Could you set down every record below exactly as it appears?
***** Material shown *****
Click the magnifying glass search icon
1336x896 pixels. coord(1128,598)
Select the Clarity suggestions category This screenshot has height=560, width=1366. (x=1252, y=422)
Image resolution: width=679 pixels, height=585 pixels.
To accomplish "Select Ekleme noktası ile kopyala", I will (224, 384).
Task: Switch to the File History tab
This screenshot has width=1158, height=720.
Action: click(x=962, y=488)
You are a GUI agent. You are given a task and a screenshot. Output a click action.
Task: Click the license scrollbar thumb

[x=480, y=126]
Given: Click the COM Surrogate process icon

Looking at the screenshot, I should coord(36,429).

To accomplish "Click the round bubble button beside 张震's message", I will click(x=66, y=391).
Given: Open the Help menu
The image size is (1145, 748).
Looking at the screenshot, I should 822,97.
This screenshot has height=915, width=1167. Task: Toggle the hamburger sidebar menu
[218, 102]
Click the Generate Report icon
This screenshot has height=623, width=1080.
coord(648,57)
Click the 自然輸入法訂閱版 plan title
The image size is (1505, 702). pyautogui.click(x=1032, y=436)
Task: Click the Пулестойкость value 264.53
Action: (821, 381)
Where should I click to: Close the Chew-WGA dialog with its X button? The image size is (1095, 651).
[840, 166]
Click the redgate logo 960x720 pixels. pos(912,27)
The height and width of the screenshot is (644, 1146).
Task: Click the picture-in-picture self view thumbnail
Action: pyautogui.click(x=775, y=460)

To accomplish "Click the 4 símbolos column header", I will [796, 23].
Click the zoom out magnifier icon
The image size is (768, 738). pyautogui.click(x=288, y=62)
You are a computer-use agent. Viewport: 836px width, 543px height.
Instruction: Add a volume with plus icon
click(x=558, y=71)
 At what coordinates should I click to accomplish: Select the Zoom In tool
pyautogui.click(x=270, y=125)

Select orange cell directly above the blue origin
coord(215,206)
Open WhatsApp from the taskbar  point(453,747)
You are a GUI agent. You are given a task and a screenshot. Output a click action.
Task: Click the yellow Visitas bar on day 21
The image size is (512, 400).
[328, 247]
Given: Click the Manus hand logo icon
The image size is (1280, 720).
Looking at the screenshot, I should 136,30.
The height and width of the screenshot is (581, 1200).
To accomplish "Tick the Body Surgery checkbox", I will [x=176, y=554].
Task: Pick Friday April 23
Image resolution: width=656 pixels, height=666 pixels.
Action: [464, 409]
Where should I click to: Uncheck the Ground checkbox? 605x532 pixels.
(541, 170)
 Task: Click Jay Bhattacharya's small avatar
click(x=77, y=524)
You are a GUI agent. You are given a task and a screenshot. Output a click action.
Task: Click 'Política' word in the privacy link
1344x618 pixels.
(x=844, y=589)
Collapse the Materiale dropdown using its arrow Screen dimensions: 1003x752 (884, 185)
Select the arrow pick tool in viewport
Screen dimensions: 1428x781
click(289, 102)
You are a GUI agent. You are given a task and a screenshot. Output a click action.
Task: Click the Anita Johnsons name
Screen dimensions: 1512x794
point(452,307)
*****
▶ Final answer:
Click the magnifying glass search icon
1336x896 pixels. coord(1128,598)
Select the Clarity suggestions category This screenshot has height=560, width=1366. (x=1252, y=422)
Image resolution: width=679 pixels, height=585 pixels.
To accomplish "Select Ekleme noktası ile kopyala", I will (224, 384).
Task: Switch to the File History tab
This screenshot has width=1158, height=720.
Action: click(x=962, y=488)
You are a GUI agent. You are given a task and a screenshot. Output a click action.
Task: Click the license scrollbar thumb

[x=480, y=126]
Given: Click the COM Surrogate process icon

Looking at the screenshot, I should coord(36,429).

To accomplish "Click the round bubble button beside 张震's message", I will click(x=66, y=391).
Given: Open the Help menu
The image size is (1145, 748).
Looking at the screenshot, I should 822,97.
This screenshot has height=915, width=1167. Task: Toggle the hamburger sidebar menu
[218, 102]
Click the Generate Report icon
This screenshot has height=623, width=1080.
coord(648,57)
Click the 自然輸入法訂閱版 plan title
The image size is (1505, 702). pyautogui.click(x=1032, y=436)
Task: Click the Пулестойкость value 264.53
Action: (821, 381)
Where should I click to: Close the Chew-WGA dialog with its X button? The image size is (1095, 651).
[840, 166]
Click the redgate logo 960x720 pixels. pos(912,27)
The height and width of the screenshot is (644, 1146).
Task: Click the picture-in-picture self view thumbnail
Action: pyautogui.click(x=775, y=460)

To accomplish "Click the 4 símbolos column header", I will [796, 23].
Click the zoom out magnifier icon
The image size is (768, 738). pyautogui.click(x=288, y=62)
You are a computer-use agent. Viewport: 836px width, 543px height.
Instruction: Add a volume with plus icon
click(x=558, y=71)
 At what coordinates should I click to accomplish: Select the Zoom In tool
pyautogui.click(x=270, y=125)

Select orange cell directly above the blue origin
coord(215,206)
Open WhatsApp from the taskbar  point(453,747)
You are a GUI agent. You are given a task and a screenshot. Output a click action.
Task: Click the yellow Visitas bar on day 21
The image size is (512, 400).
[328, 247]
Given: Click the Manus hand logo icon
The image size is (1280, 720).
Looking at the screenshot, I should 136,30.
The height and width of the screenshot is (581, 1200).
To accomplish "Tick the Body Surgery checkbox", I will [x=176, y=554].
Task: Pick Friday April 23
Image resolution: width=656 pixels, height=666 pixels.
Action: [464, 409]
Where should I click to: Uncheck the Ground checkbox? 605x532 pixels.
(541, 170)
 Task: Click Jay Bhattacharya's small avatar
click(x=77, y=524)
You are a GUI agent. You are given a task and a screenshot. Output a click action.
Task: Click 'Política' word in the privacy link
1344x618 pixels.
(x=844, y=589)
Collapse the Materiale dropdown using its arrow Screen dimensions: 1003x752 (884, 185)
Select the arrow pick tool in viewport
Screen dimensions: 1428x781
click(289, 102)
You are a GUI agent. You are given a task and a screenshot. Output a click action.
Task: Click the Anita Johnsons name
Screen dimensions: 1512x794
point(452,307)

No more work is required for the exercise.